Experiences of other federal agencies that regulate public or worker health hazards offer limited insight into the challenges OSHA faces in setting standards. For example, officials with the Environmental Protection Agency noted that certain Clean Air Act requirements to set and regularly review standards for specified air pollutants have facilitated that agency’s standard-setting efforts. In contrast, the OSH Act does not require OSHA to periodically review and update its standards. Officials with the Mine Safety and Health Administration noted that their standard-setting process benefits from both the in-house knowledge of its inspectors, who inspect every mine at least twice yearly, and a dedicated mine safety research group within the National Institute for Occupational Safety and Health (NIOSH), a federal research agency that makes recommendations on occupational safety and health. OSHA must rely on time-consuming site visits for hazards information and has not consistently coordinated with NIOSH to engage that agency’s expertise on occupational hazards.
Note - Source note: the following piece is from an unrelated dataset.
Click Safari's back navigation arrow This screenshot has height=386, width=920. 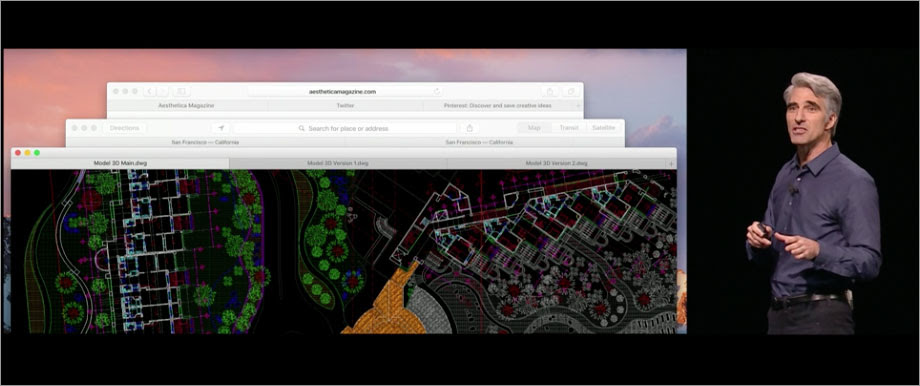150,92
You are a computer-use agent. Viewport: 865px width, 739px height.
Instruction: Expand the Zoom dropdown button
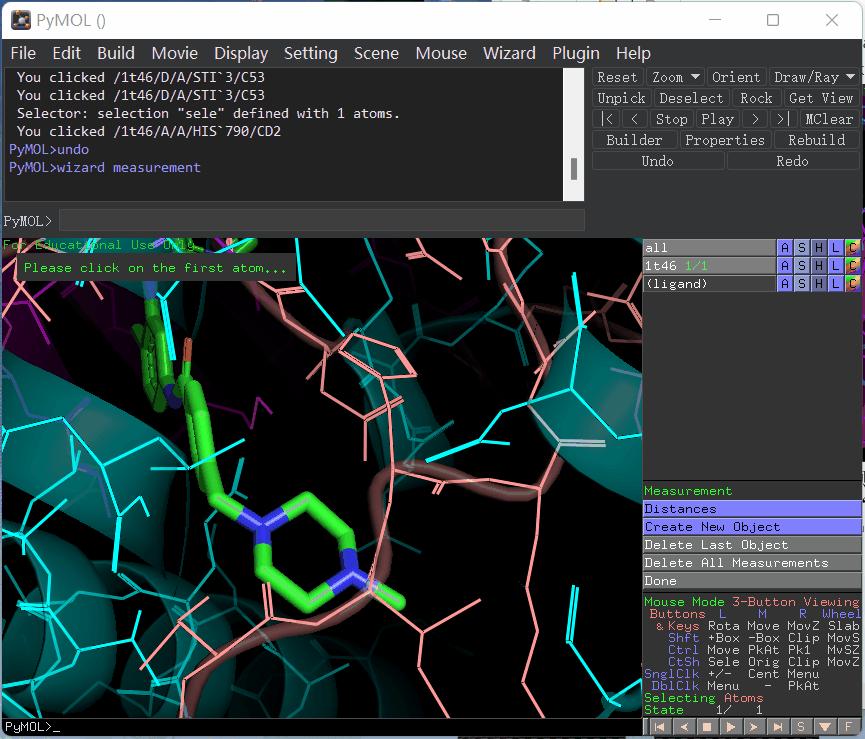(x=675, y=77)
Experts and agency officials identified several ideas that could improve OSHA’s standard-setting process. While some of the changes, such as improving coordination with other agencies to leverage expertise, are within OSHA’s authority, others call for significant procedural changes that would require amending existing laws. For example, some experts recommended a statutory change that would allow OSHA to revise a group of outdated health standards at the same time, using industry consensus standards as support rather than having to analyze each hazard individually.

Why GAO Did This Study

Occupational safety and health standards are designed to help protect about 130 million public and private sector workers from hazards at more than 8 million U.S. worksites. Questions exist concerning how long it takes OSHA to issue its standards. GAO was asked to examine: (1) the time OSHA takes to develop and issue safety and health standards and the key factors that affect these time frames, (2) alternatives to the typical standard-setting process available for OSHA to address urgent hazards (3) whether other regulatory agencies’ rulemaking offers insight into OSHA’s challenges with setting standards, and (4) ideas from occupational safety and health experts and agency officials for improving OSHA’s process. GAO analyzed standards issued by OSHA between 1981 and 2010, interviewed subject matter experts and agency officials at OSHA and two similar federal regulatory agencies and offices, and reviewed the standard-setting process at OSHA and the comparison agencies and offices.

What GAO Recommends

To streamline OSHA standards development, GAO recommends that OSHA and NIOSH more consistently collaborate on researching occupational hazards, so that OSHA can more effectively leverage NIOSH expertise in determining the needs for new standards and developing them. Both agencies agreed with the recommendation.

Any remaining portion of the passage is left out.